In a .Net process, there is only one managed thread pool. We can set the minimum and maximum thread count as needed via public properties.

In .Net, we also have Parallel.ForEach that gets its threads from this managed thread pool under the hood.

In Parallel.ForEach we can also set the MaxDegreeOfParallelism to limit the maximum number of threads.

I have two Parallel.ForEach running in parrallel. One has MaxDegreeOfParallelism set to 3 and the other has set to 7.

My question is: Does both my Parallel.ForEach loops use the same thread pool under the hood. If yes, how does Parallel.ForEach limits the threads with MaxDegreeOfParallelism. How multiple Parallel.ForEach loops and one managed thread pool work together? It'll really help if you can provide a high level explanation or some pointers before I peak into the .net core source code.

The question doesn't really matter (yes, it's the same). `Parallel.ForEach` uses *all available cores* to process tons of data so a nested `Parallel.ForEach` won't find any free core to use. That's not a bug. `Parallel.ForEach` is meant for *data parallelism* - processing a lot of in-memory data by partitioning it and using a separate worker thread/task to process each partition. — Panagiotis Kanavos, Feb 18 '21 at 13:37
What are you trying to do and why do you have nested parallel loops? Either the code is wrong, or the wrong construct is used for the job. For example, `Parallel.ForEach` has no support for async operations because it makes no sense for data parallelism. There are other classes for throttled concurrent or async processing, like `ActionBlock` — Panagiotis Kanavos, Feb 18 '21 at 13:39
@TheodorZoulias doesn't matter either `I have two parallel.ForEach running in parrallel`. Those are still going to use all the cores they can. Perhaps with careful configuration one can make sure the CPU isn't saturated, but *why*? Is this really a data parallelism problem? Or a misuse of `Parallel.ForEach` ? — Panagiotis Kanavos, Feb 18 '21 at 13:43
Does this change the answer in any way? `Parallel.ForEach` uses the *cores*, through worker tasks and the threadpool. One threadpool or more, it's going to try to keep using its worker tasks for as long as possible - unless configured to release the tasks after a while. So the specifics matter. The number of threadpools, not really — Panagiotis Kanavos, Feb 18 '21 at 14:00
@ShahryarRazzak it doesn't matter, `Parallel.ForEach` will keep the cores busy no matter how many threadpools there are. You can configure it to use different threadpools but that won't free up the cores. What problem are you trying to solve? — Panagiotis Kanavos, Feb 18 '21 at 14:06
Yes, Loops are NOT nested. They are running in parallel, side by side. They have different MaxDegreeOfParallelism values as mentioned in the question. You can assume there are 16 cores — Shahryar Razzak, Feb 18 '21 at 14:15
This type of discussion is only useful to the community if an [mre] is included to explain the relationship, between the parallel queries, lots of assumptions being made that wont be clear for new developers. — Chris Schaller, Jul 21 '21 at 07:29

score 5 · Answer 1 · answered Feb 18 '21 at 14:06

Does both my Parallel.ForEach loops use the same thread pool under the hood.

Yes
How does Parallel.ForEach limits the threads with MaxDegreeOfParallelism.

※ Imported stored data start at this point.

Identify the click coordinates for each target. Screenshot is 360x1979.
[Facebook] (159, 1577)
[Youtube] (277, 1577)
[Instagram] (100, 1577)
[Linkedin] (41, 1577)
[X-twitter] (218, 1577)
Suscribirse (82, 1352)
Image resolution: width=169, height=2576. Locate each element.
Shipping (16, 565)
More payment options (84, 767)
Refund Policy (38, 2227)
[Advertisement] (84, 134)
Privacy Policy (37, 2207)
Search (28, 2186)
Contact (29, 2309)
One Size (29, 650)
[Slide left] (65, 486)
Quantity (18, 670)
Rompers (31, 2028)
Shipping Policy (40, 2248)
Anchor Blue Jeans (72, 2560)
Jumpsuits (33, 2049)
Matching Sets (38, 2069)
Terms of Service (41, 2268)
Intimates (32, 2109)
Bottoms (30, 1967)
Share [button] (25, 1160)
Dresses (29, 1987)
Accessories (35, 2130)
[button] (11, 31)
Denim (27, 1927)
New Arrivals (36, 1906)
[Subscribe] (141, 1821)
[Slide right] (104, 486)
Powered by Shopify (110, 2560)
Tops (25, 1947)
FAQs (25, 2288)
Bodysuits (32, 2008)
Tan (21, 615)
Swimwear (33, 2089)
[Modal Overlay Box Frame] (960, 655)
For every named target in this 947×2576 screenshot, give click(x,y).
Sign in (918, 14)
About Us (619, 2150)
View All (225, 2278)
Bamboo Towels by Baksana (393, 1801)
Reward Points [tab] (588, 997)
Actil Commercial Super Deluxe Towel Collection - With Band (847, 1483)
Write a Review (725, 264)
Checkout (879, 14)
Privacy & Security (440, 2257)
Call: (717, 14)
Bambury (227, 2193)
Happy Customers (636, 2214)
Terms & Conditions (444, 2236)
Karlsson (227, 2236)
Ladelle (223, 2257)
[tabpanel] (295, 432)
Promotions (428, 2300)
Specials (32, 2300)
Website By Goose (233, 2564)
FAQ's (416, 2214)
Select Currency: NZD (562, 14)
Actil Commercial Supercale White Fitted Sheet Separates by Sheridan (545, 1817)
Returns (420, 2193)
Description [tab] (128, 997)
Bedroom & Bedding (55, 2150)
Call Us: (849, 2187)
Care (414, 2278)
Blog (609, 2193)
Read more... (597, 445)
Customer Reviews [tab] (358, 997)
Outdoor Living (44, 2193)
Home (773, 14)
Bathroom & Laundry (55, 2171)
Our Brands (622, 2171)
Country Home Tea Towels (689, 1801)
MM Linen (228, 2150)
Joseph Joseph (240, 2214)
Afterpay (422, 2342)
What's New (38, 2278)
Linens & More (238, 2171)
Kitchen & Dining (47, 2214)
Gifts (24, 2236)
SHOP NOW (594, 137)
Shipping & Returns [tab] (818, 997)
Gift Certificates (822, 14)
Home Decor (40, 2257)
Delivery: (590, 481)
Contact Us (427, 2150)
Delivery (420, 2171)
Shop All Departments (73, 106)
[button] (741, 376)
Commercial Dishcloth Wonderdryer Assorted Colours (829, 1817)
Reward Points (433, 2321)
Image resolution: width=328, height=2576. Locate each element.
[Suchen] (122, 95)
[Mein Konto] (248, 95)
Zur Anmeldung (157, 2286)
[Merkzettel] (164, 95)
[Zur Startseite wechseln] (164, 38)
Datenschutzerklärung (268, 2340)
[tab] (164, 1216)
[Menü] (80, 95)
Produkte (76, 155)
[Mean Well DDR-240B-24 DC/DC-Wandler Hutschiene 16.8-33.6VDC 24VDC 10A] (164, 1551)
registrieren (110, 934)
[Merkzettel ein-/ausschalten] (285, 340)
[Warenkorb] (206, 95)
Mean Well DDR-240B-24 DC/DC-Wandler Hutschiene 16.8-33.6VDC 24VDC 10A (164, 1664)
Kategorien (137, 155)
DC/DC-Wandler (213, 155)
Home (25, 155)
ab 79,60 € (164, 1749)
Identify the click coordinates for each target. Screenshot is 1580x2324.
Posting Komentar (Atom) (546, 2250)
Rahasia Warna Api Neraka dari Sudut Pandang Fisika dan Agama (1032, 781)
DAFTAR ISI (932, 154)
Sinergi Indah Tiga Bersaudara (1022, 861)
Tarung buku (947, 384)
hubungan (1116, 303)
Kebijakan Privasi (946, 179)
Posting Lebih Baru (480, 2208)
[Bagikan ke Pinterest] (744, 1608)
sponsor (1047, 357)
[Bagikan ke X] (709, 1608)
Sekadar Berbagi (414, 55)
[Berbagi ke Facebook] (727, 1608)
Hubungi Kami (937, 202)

ParallelOptions.MaxDegreeOfParallelism Gets or sets the maximum number of concurrent tasks enabled by this ParallelOptions instance.

By default, methods on the Parallel class attempt to use all available processors, are non-cancelable, and target the default TaskScheduler (TaskScheduler.Default). ParallelOptions enables overriding these defaults.
How multiple Parallel.ForEach loops and one managed thread pool work together?

They share the same thread pool. As it is described here:

Generally, you do not need to modify this setting. However, you may choose to set it explicitly in advanced usage scenarios such as these:

When you're running multiple algorithms concurrently and want to manually define how much of the system each algorithm can utilize. You can set a MaxDegreeOfParallelism value for each.

Theodor Zoulias · Answer 2 · 2023-03-20T23:18:53.740

By default a Parallel.ForEach loop uses threads from the ThreadPool, which is a static class and it's only one per process. It is possible to modify this behavior by configuring the TaskScheduler property of the ParallelOptions. Creating a custom TaskScheduler that functions as an alternative ThreadPool is not exactly trivial, but not rocket science either. An implementation can be found here. If you want to learn more about custom task schedulers, you can read this article by Stephen Toub (code).

Now what happens when two parallel loops are running concurrently, is that both are scheduling work on ThreadPool threads. If they are both configured with a specific MaxDegreeOfParallelism, and the sum of both does not exceed the minimum number of threads that the ThreadPool creates on demand¹, then the two loops are not going to interfere with each other regarding their scheduling. Of course it is still possible to compete with each other for CPU resources, in case these are scarce. In that case the operating system will be the arbiter.

In case at least one of the parallel loops is not configured with a specific MaxDegreeOfParallelism, the effective default of this option is -1, which means unbounded parallelism. This will cause the ThreadPool to become immediately saturated, and to remain saturated until the source enumerable of the unconfigured parallel loop completes. During this period the two parallel loops will interfere heavily with each other, and who is going to get the extra thread that the saturated ThreadPool will inject every ~1,000 msec is a matter of who asked for it first. On top of that a saturated ThreadPool affects negatively any other independent callbacks, timer events, async continuations etc that may also be active during this period.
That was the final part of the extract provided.